*** Material supplied ***

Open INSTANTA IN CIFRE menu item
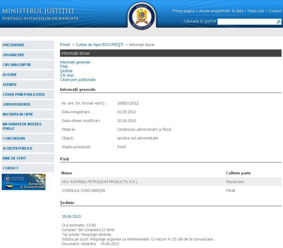point(18,114)
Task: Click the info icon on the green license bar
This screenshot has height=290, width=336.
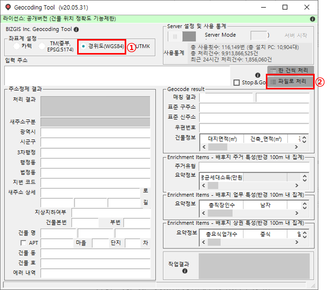Action: (x=312, y=19)
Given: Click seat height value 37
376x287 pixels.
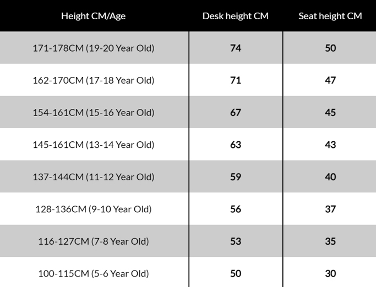Looking at the screenshot, I should point(330,209).
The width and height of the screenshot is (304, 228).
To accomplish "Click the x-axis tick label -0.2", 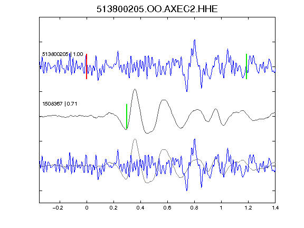I will click(58, 208).
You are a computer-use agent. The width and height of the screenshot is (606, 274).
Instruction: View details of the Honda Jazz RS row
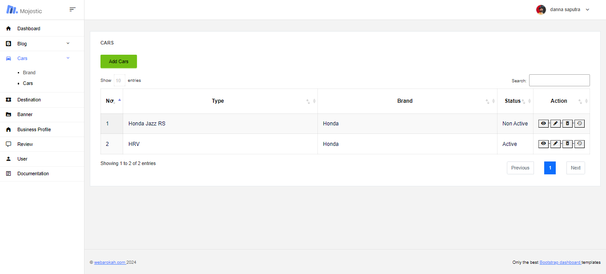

*** End of Material supplied ***

— About this task —
Print only the lines from the opening line of the listing to the line containing "The width and height of the screenshot is (304, 228).", inclusive, exactly as they appear and without pictures.

— Result —
Open INSTANTA IN CIFRE menu item
point(18,114)
Task: Click the info icon on the green license bar
This screenshot has height=290, width=336.
Action: (x=312, y=19)
Given: Click seat height value 37
376x287 pixels.
Looking at the screenshot, I should point(330,209).
The width and height of the screenshot is (304, 228).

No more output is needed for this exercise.